演奏活動に復帰して初めて演奏会で弾いたのが昨年6月末ですが、とにかく弾ける曲を弾き込んで、壊れてしまった自分を丁寧に組み立てていこうという段階からスタートしました。
(復帰コンサート3回シリーズについてはまた後日書きますよ)
冬場とは違ってこの頃はすっかり暖かくなって身体も柔らかくなり、少々のことは耐えられる。
ちょこっとずつちょこっとずつ、負荷を増やしていって、元通りにはならないけど、症状を抱えながらでも工夫すればこんなにも違うんだ!と思いました。
元通りでなくたっていい。
新しい自分を切り拓くのだ。
これまでの経験のすべてを組み合わせて、変形させて、時にはいっぱい失敗してまた組み立てて…
そんな連続でゆっくりと。
少しずつでいいから、なんでも試してできることを増やす。
わぁ、だんだんと見える景色が明るくなってきたわ(^^)
こうして、何日もしないうちに回復を感じはじめました。治療や休養に専念…といっても、心が沈むばかりでかえって逆効果だったのです。監禁されたような気分だったので、これでは治るものも治らないわね。
身体の回復には心の回復が大切だと痛感しました。以前の私には戻れないけど、できることを積み重ねていけば、きっと素敵な未来が待っているはず!
こうして新たに始まりました。
ソロ休止期間にも、アンサンブルの仕事は続けていまして、条件として(体力的に)「弾ける曲」「毎日の練習に耐えられる曲」ならば引き受ける。そして必ず今の自分のベストを尽くすことを誓って演奏していました。
今でもそうですが、事故後の私の演奏からは「後遺症など全く感じない」と言われ続けています。
補償関連の話題で、事故の前後の演奏で弾けなくなった比較ができるなら、それが事故原因の後遺症の証明になるかもしれないけど…
なんて言われたこともあり、
へぇ〜、なるほどそういう発想があるのね…
しかし、
プロである限りは、明らかに故障だと聞こえる演奏などしません。一発勝負の本番にベストが出せるかどうかはまた別の問題として、無理ならその曲は弾かない。無理な曲の仕事は引き受けない。痛みや技術の限界が健康なときよりもうんと近くにあるわけだから、努力してできることにも限界があります。
一方で、故障をカバーする別の技をさがしたり、技術的に苦しい箇所は苦しくない聞かせ方を模索する…など、表現に対するやり方は無限にあります。
わざわざ「後遺症あります」なんて看板をつけて弾くわけじゃないし、どんな理由があろうとも、言い訳にするものじゃない。
このようにやっていると、
「ピアノ弾けるじゃんね」「どこが故障してるの?」
こう言われます。
「もうすっかり回復したのね。」
「・・・」
しかし、バレなきゃいいっていうことでもありません。やっぱりイメージをもったものはそのように弾いてみたいですからね。
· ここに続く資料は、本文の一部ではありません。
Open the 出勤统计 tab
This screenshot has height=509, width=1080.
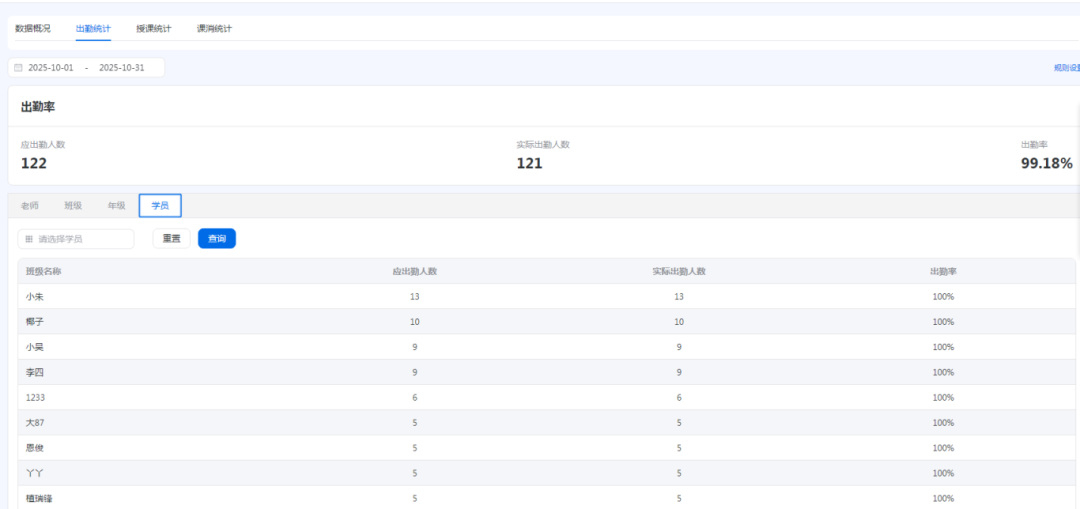click(x=93, y=28)
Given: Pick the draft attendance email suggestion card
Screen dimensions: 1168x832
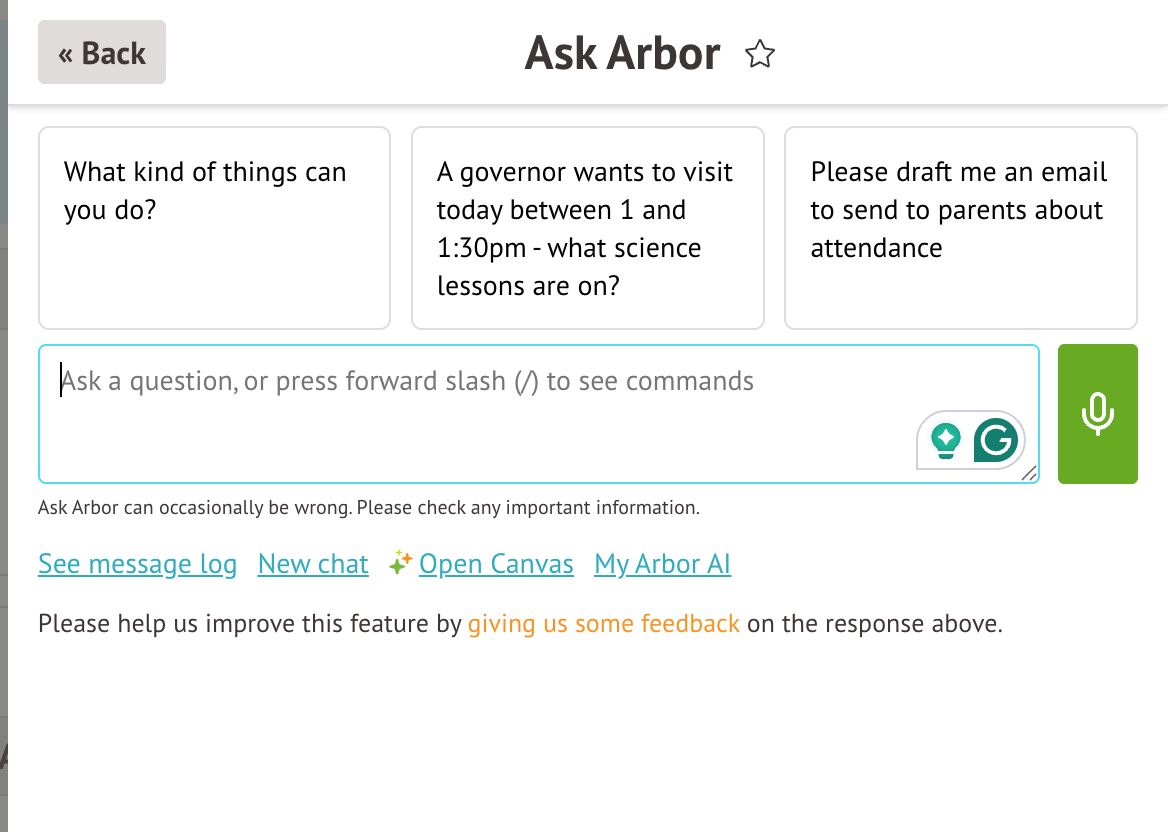Looking at the screenshot, I should tap(960, 228).
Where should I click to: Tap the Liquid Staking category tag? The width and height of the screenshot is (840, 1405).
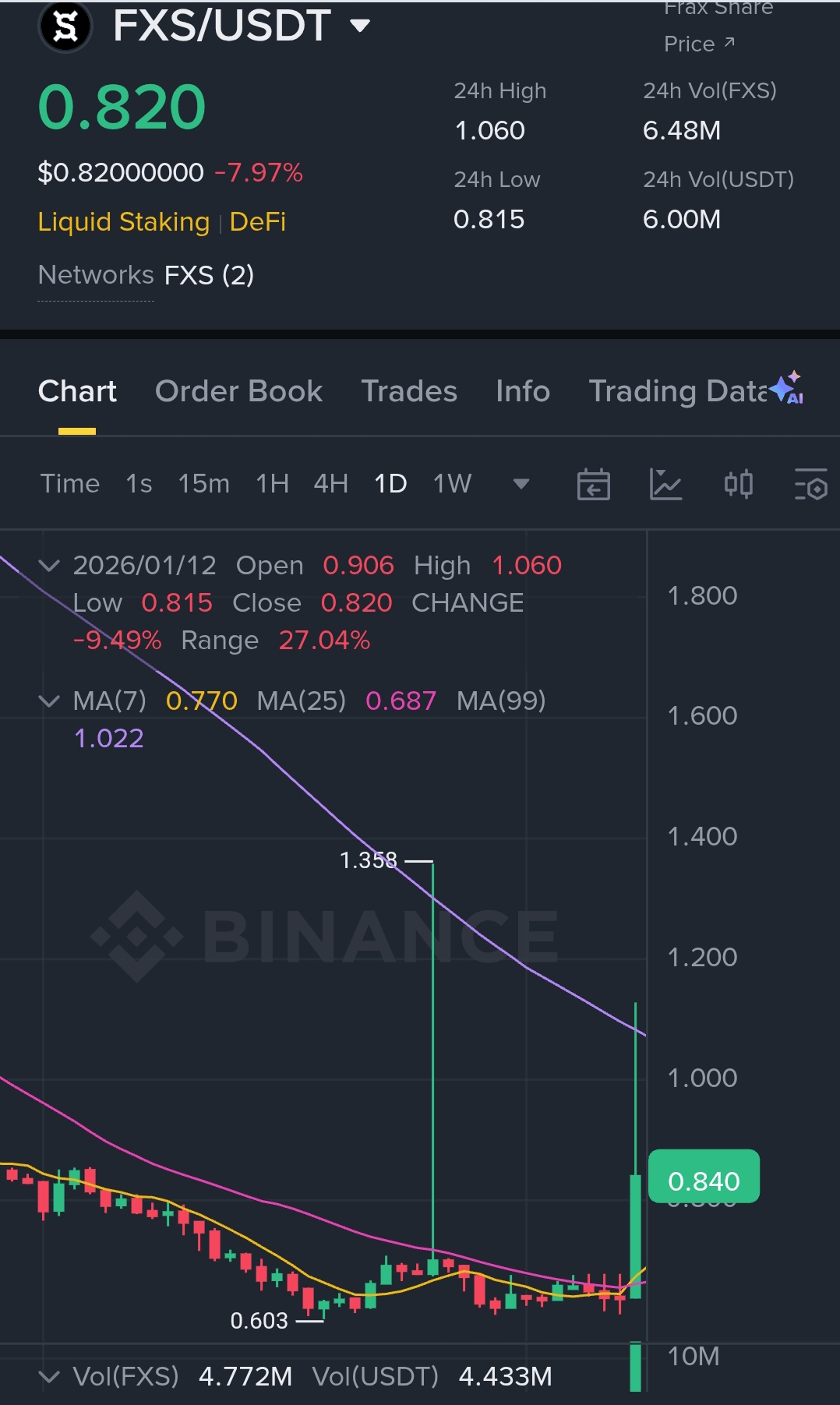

表現を創造していくのにやり方は無限にある。本当はこういうテンポでこのくらいの音量で、こう推進力をもって、ここで思いっきりたっぷり味わいたいところだ…とか、設計図がありますけど、それが身体的に不可能ならば別の設計図をつくって、その中で最大限の工夫をするのです。
そこから新しい自分を見つけていくのでしょう。新しい可能性を見出して新しい芸術性と技術を身につけていく。
故障してると「=不良品」というとらえ方をされるのかしら?と、これも考えたことなかったことでした。
生涯をかけて成長していく、その過程すべてにおいて完成品などないです。完成と思ったらそこで進歩終了。より良い演奏をめざすということは、向上心にストップはないということ。その瞬間のベストを目標にし、達成されたならば次の瞬間にはそれはすでに未完成品となっているということだと私は考えています。故障してたってなんだって、そのときの自分にしかできない表現のベストを出していくというのが私のやり方です。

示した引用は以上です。